When recreational marijuana was legalized in Illinois more than a year ago, Gov. J. B. Pritzker’s stated goal was to use the burgeoning cannabis industry to reverse the harm done to primarily Black and brown populations during the war on drugs.
However, those profiting from pot sales in Illinois have been nearly all white men, a problem Pritzker hoped to fix by awarding social equity dispensary licenses. That effort has been hampered by lawsuits and criticism of the scoring process.
Pritzker hoped to address some of those problems with House Bill 1443, which he signed into law this week. But Chicago State University cannabis educator Deborah Dillon says the legislation presents new problems.
“I think that the process as it was originally designed, where they were going to be two lotteries — one for the veteran-led teams and one for the non-veteran led teams — was going to be the perfect solution,” Dillon said. “However, as a result of HB1443 it seems that the veteran-led teams have three bites at the apple as opposed to just two since they’ve added a third lottery.”
Richard Wallace is the founder and executive director of Equity and Transformation Chicago, a nonprofit that fights for social and economic equity for Black workers in informal work. He says cannabis equity means not only seeing Black Illinoisans get financial stakes in the cannabis industry — it means fighting for reparations for the war on drugs.
“We are currently organizing two campaigns that I think answer some of the questions that are still not been answered,” Wallace said. “One of them is a guaranteed income pilot project for system-impacted folks. Really to try to predict what are some ways that we can answer the question of how we get direct cash payments to survivors of the war on drugs. … We need to ensure that we center [survivors of the war on drugs] in our policy efforts, and that means acknowledging the gross violations of human rights that occurred during the war on drugs. That means demanding direct cash payment to those who are affected by the war on drugs. And it’s also a commitment to guarantee that the harm won’t occur by reviewing the policies that created the crisis in the first place.”

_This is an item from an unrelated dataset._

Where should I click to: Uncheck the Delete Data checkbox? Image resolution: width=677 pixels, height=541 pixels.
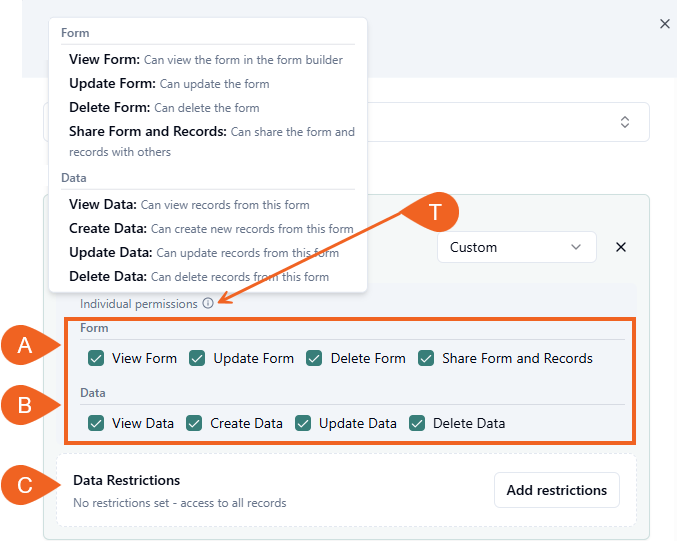(x=417, y=423)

Dillon adds that part of the process of repairing the damage done by cannabis convictions means offering those affected a path forward.
“I want the public to keep in mind that 500,000 cannabis-only arrest felons, their arrest records were expunged, but there was no provision in HB 1443 that would provide any type of training, any type of job development, any type of assistance to those 500,000 people who were arrested for low-level plan of cannabis possession. I think that that’s reprehensible,” she said.
But Wallace says he is optimistic about the future prospects for equity in the cannabis industry, as long as the state is committed to seeing it through.
“Democracy demands rigor and it has to be an additive process,” he said. “HB 1438 provided a strong foundation. I think what we have to do now is really think about where are the issue areas and then repair those issue areas … folks weren’t around in 2018 when we first got engaged in this campaign. It looked nothing like it did today and I think what we have today was part of the dream … but it’s still far from the North Star. So we have a lot of work to do still.”